§ Data in this exercise
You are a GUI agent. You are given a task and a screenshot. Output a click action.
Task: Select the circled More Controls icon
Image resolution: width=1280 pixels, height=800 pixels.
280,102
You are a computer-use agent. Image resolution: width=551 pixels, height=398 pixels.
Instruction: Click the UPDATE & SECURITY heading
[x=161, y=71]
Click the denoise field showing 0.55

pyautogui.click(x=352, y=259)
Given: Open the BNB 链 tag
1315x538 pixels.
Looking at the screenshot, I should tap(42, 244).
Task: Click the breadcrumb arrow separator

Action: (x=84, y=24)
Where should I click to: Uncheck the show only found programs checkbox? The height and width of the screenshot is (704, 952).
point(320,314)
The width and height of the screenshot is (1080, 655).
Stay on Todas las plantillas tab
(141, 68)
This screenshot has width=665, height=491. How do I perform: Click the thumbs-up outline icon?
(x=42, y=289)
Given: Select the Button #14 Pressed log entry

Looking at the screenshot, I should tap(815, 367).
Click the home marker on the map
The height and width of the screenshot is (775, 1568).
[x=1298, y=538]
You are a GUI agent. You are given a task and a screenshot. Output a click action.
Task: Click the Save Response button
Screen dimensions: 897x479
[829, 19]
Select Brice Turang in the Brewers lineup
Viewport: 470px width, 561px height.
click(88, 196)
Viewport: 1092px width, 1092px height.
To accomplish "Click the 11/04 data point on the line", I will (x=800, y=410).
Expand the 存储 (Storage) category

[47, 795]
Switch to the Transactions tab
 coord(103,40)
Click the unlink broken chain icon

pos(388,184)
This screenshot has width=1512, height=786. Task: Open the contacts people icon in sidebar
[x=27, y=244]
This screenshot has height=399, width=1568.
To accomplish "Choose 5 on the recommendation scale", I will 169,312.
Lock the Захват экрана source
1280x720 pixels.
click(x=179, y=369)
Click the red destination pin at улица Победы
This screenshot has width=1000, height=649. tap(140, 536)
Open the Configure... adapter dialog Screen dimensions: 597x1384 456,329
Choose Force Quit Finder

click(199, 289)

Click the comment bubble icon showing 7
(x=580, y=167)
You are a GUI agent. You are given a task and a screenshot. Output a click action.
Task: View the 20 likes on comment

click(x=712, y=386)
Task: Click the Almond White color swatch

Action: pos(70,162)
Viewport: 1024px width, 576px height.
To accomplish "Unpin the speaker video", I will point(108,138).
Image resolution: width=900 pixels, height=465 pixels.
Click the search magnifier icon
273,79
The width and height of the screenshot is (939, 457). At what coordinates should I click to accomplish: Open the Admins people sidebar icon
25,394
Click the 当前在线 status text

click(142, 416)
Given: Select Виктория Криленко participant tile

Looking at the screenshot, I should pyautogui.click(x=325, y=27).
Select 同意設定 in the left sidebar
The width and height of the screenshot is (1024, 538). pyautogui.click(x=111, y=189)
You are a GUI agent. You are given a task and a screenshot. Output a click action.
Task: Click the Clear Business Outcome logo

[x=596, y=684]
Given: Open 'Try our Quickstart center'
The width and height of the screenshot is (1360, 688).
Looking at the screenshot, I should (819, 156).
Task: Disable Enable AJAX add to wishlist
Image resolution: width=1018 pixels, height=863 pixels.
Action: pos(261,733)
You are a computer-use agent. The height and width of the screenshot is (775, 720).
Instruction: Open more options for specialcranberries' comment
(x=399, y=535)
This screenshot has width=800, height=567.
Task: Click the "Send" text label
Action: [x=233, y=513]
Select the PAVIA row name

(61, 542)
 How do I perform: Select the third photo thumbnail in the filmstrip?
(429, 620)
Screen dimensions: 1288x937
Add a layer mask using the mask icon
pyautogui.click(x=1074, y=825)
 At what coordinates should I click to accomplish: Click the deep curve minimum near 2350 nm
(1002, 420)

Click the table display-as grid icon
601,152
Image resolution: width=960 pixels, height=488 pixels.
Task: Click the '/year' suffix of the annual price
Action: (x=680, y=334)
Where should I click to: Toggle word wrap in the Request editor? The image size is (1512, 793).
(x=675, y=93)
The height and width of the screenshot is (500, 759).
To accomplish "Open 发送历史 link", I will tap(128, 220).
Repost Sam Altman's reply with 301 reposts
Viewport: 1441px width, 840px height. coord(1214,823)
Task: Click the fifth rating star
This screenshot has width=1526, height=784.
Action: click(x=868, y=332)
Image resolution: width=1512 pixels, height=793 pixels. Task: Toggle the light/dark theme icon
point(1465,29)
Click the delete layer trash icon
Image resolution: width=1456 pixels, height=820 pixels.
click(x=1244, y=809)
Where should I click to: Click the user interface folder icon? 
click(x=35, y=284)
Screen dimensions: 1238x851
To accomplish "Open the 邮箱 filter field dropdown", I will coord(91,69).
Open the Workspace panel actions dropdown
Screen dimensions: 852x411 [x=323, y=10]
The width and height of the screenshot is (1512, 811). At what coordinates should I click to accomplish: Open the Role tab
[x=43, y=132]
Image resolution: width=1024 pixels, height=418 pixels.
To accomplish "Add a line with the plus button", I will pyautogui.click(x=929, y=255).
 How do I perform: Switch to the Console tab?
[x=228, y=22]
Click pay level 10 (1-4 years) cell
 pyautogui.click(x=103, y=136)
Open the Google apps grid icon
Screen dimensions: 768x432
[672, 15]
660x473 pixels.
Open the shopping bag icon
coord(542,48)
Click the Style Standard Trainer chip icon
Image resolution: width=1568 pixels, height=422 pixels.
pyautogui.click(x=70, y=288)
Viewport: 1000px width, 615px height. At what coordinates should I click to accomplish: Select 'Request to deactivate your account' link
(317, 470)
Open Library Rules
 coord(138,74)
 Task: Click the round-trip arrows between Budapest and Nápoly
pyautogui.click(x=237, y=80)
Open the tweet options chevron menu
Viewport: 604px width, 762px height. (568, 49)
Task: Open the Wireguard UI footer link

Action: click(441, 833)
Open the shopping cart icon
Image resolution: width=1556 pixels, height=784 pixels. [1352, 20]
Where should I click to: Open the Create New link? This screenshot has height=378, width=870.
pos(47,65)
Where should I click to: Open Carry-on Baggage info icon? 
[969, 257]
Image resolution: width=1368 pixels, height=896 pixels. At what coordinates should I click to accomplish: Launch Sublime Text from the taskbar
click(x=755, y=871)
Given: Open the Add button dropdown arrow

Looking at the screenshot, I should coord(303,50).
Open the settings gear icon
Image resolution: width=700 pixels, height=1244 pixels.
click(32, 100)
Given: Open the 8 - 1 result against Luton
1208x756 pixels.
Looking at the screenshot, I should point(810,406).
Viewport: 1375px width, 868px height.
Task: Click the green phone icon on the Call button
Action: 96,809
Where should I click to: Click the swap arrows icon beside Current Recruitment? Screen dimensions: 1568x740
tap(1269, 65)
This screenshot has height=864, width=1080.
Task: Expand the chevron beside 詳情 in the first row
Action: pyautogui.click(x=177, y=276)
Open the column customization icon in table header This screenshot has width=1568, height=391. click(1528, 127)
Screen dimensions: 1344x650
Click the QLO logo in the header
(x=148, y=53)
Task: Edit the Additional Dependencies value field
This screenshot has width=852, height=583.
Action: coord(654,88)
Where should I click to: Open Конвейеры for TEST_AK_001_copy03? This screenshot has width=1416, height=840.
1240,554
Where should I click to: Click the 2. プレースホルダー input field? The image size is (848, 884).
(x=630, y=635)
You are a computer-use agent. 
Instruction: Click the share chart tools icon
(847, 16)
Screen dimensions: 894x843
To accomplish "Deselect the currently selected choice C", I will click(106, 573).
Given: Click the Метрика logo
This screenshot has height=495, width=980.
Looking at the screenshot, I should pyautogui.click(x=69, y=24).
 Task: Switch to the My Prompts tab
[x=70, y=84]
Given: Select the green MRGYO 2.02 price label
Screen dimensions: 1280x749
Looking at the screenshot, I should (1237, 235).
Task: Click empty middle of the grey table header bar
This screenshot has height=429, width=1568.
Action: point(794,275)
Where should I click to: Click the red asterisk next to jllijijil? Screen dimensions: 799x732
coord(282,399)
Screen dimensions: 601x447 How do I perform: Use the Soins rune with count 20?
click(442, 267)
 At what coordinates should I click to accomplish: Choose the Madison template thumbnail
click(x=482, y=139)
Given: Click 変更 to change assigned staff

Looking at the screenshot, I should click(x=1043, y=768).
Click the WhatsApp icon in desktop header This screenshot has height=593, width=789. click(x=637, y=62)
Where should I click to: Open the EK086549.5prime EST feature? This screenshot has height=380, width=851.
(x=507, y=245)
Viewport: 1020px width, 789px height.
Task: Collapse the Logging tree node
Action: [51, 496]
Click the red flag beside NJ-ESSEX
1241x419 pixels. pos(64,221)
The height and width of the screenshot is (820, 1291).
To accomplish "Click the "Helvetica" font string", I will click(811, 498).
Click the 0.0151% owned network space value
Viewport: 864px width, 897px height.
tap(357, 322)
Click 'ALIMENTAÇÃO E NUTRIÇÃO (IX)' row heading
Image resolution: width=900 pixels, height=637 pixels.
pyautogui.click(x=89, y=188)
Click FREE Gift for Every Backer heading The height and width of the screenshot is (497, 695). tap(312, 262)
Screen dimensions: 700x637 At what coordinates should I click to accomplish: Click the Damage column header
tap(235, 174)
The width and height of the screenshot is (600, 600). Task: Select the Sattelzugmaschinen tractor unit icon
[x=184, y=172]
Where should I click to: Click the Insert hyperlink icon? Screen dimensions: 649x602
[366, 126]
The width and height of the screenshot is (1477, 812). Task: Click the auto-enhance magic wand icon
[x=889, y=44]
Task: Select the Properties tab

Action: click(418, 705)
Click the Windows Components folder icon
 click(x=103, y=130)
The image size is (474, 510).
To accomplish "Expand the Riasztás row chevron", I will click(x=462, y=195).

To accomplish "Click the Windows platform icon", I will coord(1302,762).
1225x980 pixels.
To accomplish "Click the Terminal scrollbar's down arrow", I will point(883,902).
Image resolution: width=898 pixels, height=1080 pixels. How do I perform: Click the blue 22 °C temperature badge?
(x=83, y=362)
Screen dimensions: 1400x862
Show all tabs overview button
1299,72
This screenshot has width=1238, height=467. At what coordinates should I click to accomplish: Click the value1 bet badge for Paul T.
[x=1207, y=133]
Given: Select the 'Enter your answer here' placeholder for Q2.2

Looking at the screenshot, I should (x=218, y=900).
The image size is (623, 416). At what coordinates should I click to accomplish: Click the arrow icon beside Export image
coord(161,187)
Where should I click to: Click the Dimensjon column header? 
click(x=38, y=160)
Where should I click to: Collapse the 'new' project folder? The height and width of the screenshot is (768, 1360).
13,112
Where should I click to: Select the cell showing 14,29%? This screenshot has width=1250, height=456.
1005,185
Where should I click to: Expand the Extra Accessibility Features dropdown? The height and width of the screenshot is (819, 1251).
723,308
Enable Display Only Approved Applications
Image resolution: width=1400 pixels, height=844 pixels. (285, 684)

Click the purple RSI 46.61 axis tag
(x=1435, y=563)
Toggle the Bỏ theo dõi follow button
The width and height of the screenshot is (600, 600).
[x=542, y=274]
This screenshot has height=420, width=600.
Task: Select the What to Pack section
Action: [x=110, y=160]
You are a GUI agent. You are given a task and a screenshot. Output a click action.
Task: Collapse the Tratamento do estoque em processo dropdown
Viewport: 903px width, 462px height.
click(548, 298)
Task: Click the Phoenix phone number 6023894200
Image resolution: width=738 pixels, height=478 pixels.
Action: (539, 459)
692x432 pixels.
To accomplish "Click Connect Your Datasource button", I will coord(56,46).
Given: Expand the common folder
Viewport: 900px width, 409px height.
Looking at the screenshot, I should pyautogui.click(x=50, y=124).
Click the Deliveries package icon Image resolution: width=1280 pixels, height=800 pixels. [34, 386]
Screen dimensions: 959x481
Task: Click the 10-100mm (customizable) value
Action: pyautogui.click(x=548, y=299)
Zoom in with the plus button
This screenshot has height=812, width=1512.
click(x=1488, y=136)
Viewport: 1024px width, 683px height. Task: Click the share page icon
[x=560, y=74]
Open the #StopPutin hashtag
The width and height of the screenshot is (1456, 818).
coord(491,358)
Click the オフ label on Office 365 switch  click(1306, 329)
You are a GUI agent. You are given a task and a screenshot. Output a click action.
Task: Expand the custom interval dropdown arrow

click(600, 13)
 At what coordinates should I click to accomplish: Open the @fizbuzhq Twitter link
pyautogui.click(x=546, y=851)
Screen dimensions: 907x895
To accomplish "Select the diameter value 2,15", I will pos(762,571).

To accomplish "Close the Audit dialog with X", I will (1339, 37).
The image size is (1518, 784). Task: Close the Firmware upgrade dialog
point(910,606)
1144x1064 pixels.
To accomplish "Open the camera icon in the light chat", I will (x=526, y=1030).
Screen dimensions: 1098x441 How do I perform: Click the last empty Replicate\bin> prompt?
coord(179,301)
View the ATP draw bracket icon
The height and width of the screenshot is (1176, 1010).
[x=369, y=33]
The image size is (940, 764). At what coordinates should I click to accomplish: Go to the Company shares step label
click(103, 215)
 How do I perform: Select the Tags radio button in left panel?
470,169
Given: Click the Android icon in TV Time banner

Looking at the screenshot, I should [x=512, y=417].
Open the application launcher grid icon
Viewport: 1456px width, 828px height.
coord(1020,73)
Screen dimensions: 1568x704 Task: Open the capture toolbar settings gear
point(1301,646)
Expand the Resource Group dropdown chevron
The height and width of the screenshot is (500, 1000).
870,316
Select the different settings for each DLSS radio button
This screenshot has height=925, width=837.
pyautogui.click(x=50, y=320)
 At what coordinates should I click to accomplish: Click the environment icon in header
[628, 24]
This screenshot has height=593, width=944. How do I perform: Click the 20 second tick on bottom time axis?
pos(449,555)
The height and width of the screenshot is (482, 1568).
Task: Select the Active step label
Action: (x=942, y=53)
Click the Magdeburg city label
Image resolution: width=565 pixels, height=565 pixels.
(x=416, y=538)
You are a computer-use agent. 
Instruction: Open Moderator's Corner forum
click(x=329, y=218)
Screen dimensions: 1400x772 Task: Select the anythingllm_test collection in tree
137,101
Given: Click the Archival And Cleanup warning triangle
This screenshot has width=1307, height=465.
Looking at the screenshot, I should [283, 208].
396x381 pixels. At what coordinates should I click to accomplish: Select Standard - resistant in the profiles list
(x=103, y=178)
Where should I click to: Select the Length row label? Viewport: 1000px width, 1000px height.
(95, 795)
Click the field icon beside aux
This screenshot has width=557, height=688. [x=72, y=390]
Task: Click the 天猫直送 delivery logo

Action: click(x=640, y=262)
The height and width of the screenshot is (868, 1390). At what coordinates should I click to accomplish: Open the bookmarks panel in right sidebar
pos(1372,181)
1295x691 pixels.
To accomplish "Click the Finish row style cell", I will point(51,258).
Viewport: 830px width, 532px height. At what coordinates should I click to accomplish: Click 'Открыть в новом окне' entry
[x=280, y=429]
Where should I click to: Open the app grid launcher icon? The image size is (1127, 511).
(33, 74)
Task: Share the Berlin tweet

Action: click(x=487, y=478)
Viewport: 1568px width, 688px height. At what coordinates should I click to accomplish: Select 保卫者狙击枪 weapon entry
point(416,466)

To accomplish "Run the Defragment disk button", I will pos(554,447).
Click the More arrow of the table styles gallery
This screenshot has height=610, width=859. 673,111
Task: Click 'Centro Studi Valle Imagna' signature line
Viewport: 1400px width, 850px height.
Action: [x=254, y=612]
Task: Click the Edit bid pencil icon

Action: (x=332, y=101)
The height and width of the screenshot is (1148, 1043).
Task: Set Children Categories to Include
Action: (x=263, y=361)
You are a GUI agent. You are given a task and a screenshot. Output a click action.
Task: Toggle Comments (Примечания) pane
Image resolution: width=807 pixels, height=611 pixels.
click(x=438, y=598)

§ Task objective
Leave out every line above except those from the line with "Select 同意設定 in the left sidebar" up to and including the line with "Task: Disable Enable AJAX add to wishlist", and copy those exactly.

§ Written answer
Select 同意設定 in the left sidebar
The width and height of the screenshot is (1024, 538). pyautogui.click(x=111, y=189)
You are a GUI agent. You are given a task and a screenshot. Output a click action.
Task: Click the Clear Business Outcome logo

[x=596, y=684]
Given: Open 'Try our Quickstart center'
The width and height of the screenshot is (1360, 688).
Looking at the screenshot, I should (819, 156).
Task: Disable Enable AJAX add to wishlist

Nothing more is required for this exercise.